Florida’s orange crops, which are responsible for most of the country’s orange juice, have been dwindling for years, she noted. One culprit is an insidious citrus disease, referred to as citrus greening, which leads to smaller oranges and less fruit per tree.
“The disappointment of another decline in the forecast is hard to overstate,” Shelley Rossetter, assistant director of global marketing at the Florida Department of Citrus, said in a statement. She added that Florida citrus growers are focused on “seeking new solutions to citrus greening.”
Smaller oranges yield less juice, explained Ganes. That means processors, who already have to pay more because of the diminished supply of oranges, also have to buy more oranges to make the same amount of juice that comes from healthy fruit. That, in turn, means higher costs for consumers.
At the same time, international growers are dealing with their own set of shortages.
“Brazil had a historic drought last year that significantly hurt the orange crop that’s used to produce the orange juice,” said Hackett. “They’re not going to have exportable supplies at the [typical] level.”

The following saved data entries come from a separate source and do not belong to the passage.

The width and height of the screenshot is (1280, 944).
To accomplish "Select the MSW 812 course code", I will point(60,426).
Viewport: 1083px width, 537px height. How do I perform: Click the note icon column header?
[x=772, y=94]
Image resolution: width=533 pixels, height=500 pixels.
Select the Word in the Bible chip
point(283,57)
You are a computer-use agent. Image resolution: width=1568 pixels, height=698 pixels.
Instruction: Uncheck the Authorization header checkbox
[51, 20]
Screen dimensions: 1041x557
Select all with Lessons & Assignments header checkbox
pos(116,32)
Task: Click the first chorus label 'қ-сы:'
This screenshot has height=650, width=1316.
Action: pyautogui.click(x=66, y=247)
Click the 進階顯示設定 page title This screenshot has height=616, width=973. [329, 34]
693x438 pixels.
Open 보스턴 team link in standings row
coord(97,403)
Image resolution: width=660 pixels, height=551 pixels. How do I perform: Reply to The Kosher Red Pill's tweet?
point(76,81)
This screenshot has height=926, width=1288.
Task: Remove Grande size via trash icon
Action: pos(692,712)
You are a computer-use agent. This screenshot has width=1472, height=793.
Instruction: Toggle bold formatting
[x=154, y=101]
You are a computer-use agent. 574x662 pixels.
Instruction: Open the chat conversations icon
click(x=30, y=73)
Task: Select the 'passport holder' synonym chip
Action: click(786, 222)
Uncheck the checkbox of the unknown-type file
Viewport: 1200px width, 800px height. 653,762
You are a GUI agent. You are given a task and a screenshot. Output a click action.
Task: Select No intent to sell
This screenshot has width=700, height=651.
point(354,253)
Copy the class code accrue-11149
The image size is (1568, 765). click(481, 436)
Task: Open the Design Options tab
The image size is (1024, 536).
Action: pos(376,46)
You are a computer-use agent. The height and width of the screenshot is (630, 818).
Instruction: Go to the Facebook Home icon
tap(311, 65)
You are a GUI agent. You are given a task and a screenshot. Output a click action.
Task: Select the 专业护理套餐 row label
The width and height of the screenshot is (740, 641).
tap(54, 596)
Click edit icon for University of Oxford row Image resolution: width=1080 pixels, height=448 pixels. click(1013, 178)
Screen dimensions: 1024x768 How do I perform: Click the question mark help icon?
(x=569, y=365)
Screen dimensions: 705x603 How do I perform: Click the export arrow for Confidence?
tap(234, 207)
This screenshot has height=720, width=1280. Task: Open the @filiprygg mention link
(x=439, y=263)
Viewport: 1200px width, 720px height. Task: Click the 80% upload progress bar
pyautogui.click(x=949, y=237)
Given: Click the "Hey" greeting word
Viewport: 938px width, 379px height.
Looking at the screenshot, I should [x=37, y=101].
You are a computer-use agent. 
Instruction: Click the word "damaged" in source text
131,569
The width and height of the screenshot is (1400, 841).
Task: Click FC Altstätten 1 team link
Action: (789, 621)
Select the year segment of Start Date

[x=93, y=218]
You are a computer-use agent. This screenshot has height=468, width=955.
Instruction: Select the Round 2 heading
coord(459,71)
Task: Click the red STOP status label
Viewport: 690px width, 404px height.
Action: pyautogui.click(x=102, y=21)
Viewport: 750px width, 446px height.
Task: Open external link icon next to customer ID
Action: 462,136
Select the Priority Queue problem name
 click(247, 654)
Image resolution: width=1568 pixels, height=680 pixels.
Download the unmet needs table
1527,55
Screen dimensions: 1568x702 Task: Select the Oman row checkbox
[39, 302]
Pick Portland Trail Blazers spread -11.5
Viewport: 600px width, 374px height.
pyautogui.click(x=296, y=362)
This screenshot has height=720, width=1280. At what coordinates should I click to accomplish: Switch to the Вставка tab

And as supply contracts worldwide, orange juice is having a pandemic-fueled renaissance.
Demand grows
Prior to the pandemic, “US demand for orange juice had been down for 20 years straight,” said Hackett.
That’s partially because consumers’ changing ideas of health have made fruit juice, which is relatively high in sugar and calories, unfashionable. It’s also because over the years, many American stopped regularly eating breakfast at home, opting instead for an on-the-go meal.
But during the pandemic, many have once again started eating breakfast at home, and some have put orange juice back on the menu.
Because of that, US sales of 100% non-concentrated juices jumped from $5 to $5.5 billion in 2020, and remained mostly at that level in 2021, according to data from Euromonitor International.
“We’re still dealing with demand today that’s well above what it was in 2019, before the pandemic hit,” Hackett said. “So we have this renewed demand at a time that are available supplies are way, way down.”